@Adam Williamson 1
Based on your reply you might want to add yourself to the idiot list. . .
"The problem is that Apple has abused its dominance in the _hardware_ music player market (iPods) to create an effective monopoly in the _software_ music player market."
- Wrong. Apple created a music player and the software to synch music to that player. They have NOT abused it as you stated. iTunes and the iPod grew their markets together, it was an integrated product offering. One was not dominant and then forced people to adopt the other. You characterization is either ignorant of the history of both products or an outright lie.
"since Apple do their damnedest to stop the iPod working with any other application, to preserve this monopoly situation"
- Wrong again. Apple does NOT have a monopoly. Please look up what a monopoly means. They have a large share of the market in this area, but not a monopoly. They also did not "stop the iPod from working with any other app". They desgined it to work seamlessly with iTunes. They are under no obligation to make the iPod work with any other app.
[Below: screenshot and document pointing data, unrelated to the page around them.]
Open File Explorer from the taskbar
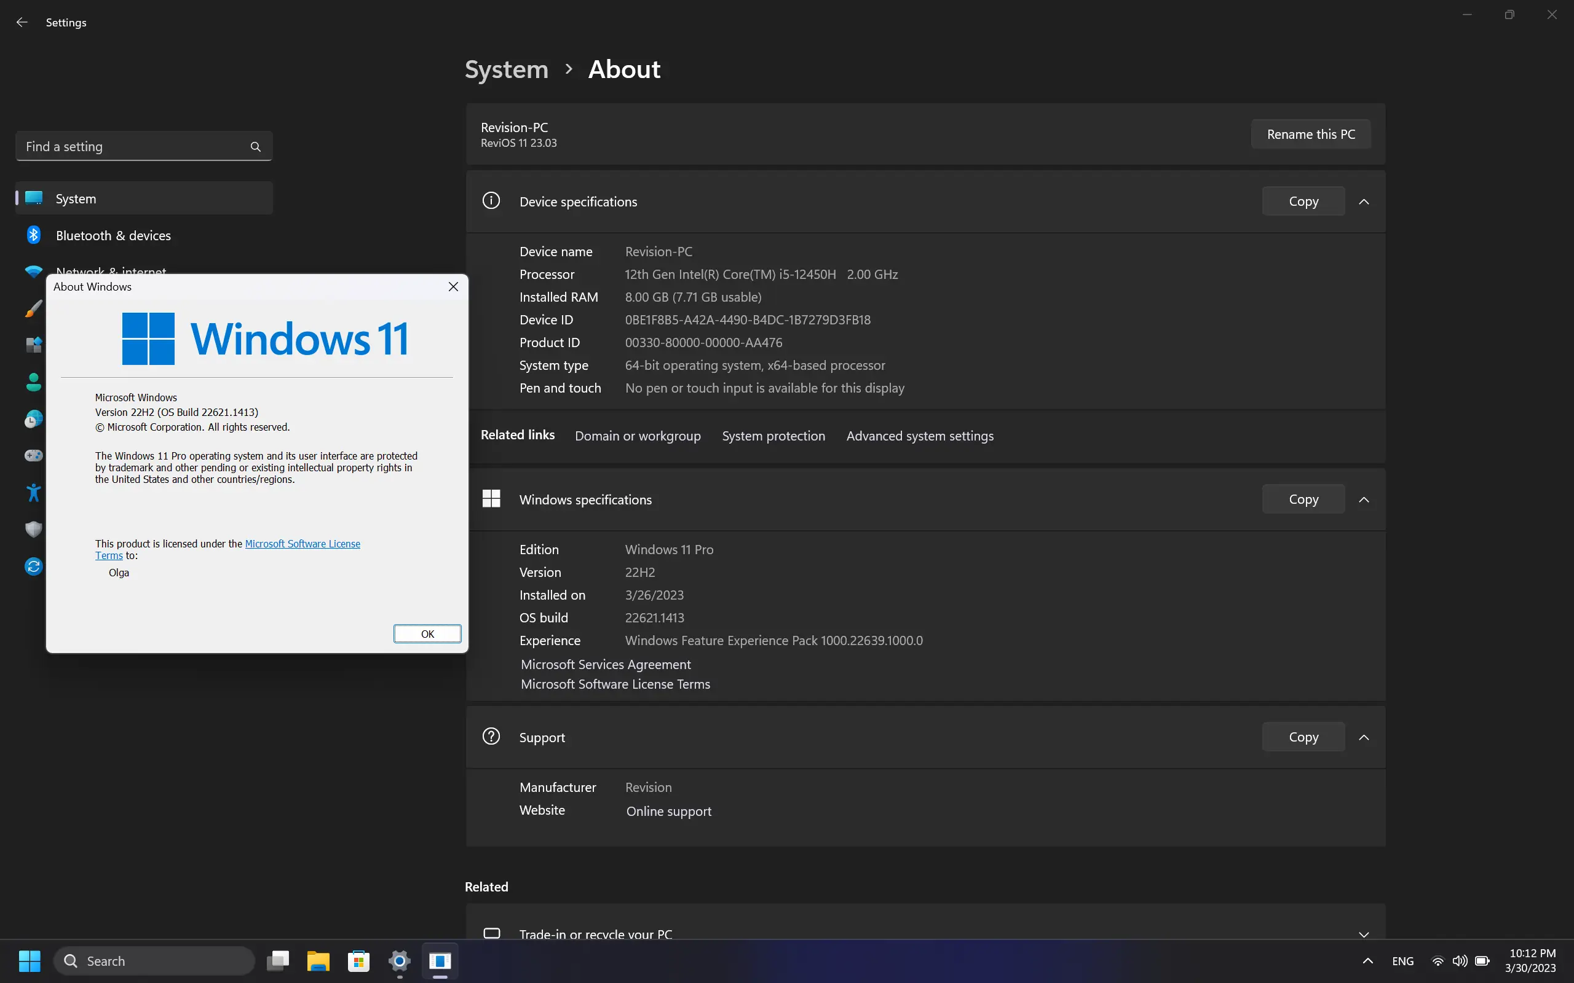The image size is (1574, 983). (318, 961)
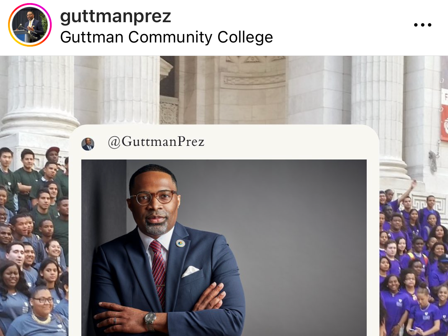This screenshot has width=448, height=336.
Task: Open the guttmanprez story ring avatar
Action: pos(30,25)
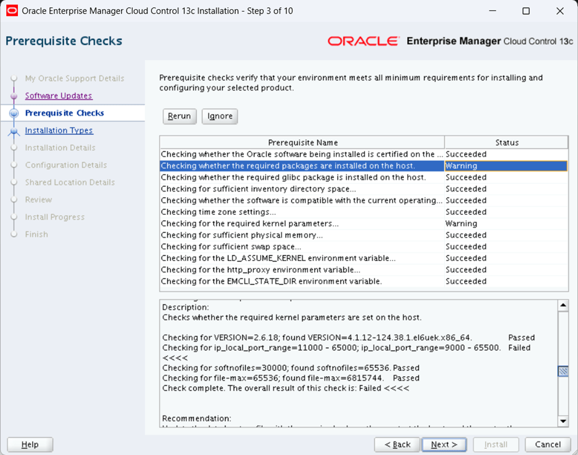The height and width of the screenshot is (455, 578).
Task: Select the sufficient swap space row
Action: coord(301,247)
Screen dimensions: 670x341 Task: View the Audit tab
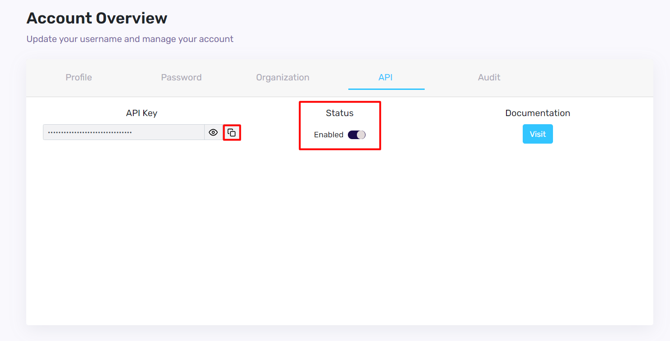[x=489, y=77]
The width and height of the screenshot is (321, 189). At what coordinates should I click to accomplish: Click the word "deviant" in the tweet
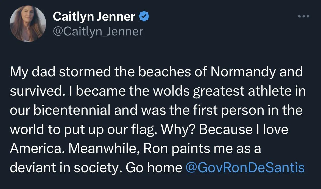pyautogui.click(x=28, y=167)
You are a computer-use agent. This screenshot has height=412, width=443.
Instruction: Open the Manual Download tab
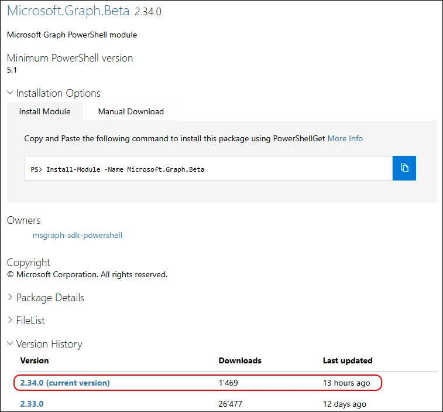[x=131, y=111]
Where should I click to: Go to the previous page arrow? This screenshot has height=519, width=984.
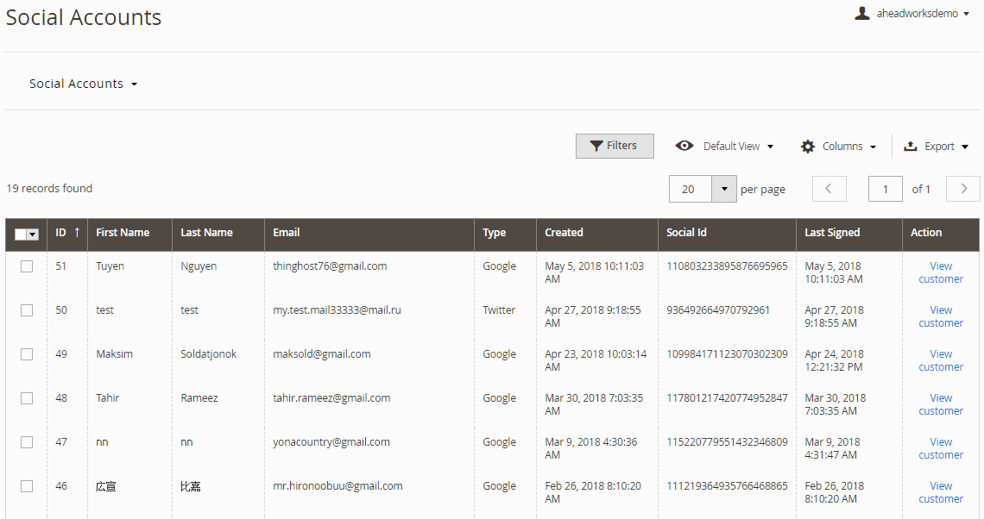(x=829, y=189)

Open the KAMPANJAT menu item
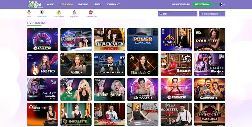pos(113,4)
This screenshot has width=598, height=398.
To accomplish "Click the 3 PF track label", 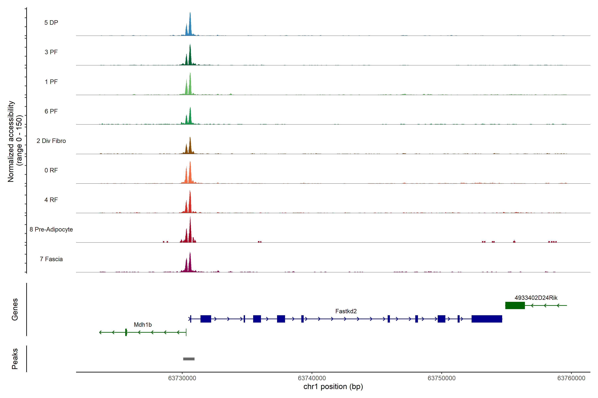I will click(x=51, y=52).
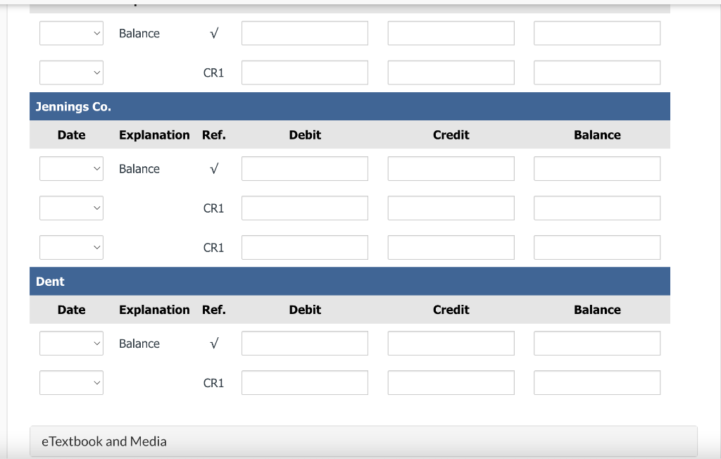Open the date dropdown in Jennings Co. second CR1 row

(71, 247)
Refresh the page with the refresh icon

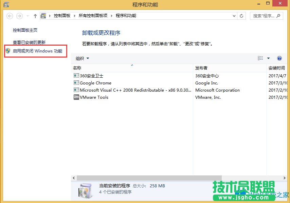tap(242, 16)
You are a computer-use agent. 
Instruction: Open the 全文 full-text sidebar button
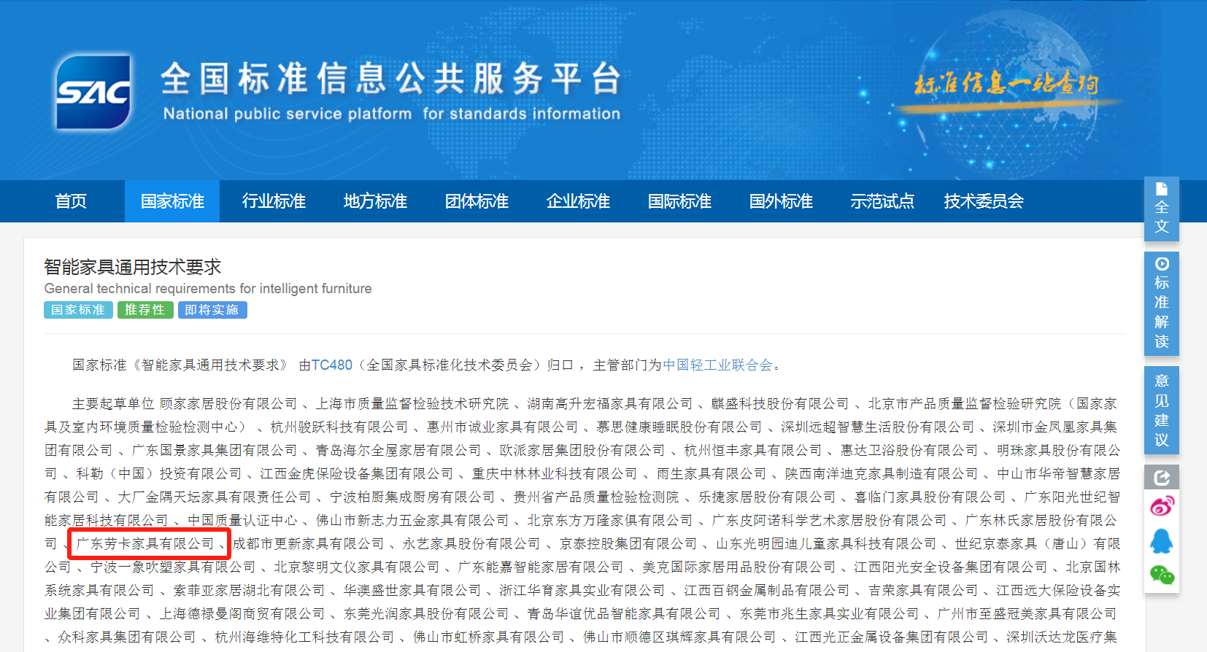[1161, 209]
In fact it would be stupid to do so from a competition reason as well as a waste of company resources.
"the Pre is at a clear disadvantage compared to the iPod"
- Only because Palm was too lazy to write their own synching app with the Apple supplied SDK.
"Because of Apple's artificially created dominance of the software music player domain"
- Not artificial. How is it artificial? They competed and they won.
" Wow, that's just wrong on every level. The whole point is that Palm initially shipped the Pre set up such that it worked fine with iTunes without _having_ to fake any USB IDs. "
- Wow, THAT is just wrong on every level. Palm originally had the Pre falsely identified as an iPod to synch.
"But Apple can do no wrong, apparently."
- Wrong again. Apple can do wrong, but your assertions above are completely untrue. Apple does lots of stuff wrong (app approvals for one) but Palm is the culprit in this case. They were either too lazy to write their own software, or they hoped to keep their mediocre product in the limelight for as long as possible by artificially creating (your words) a fake conflict like this for the press. Either way Palm does a disservice to its customers and from the sales numbers I've seen they are getting their just rewards.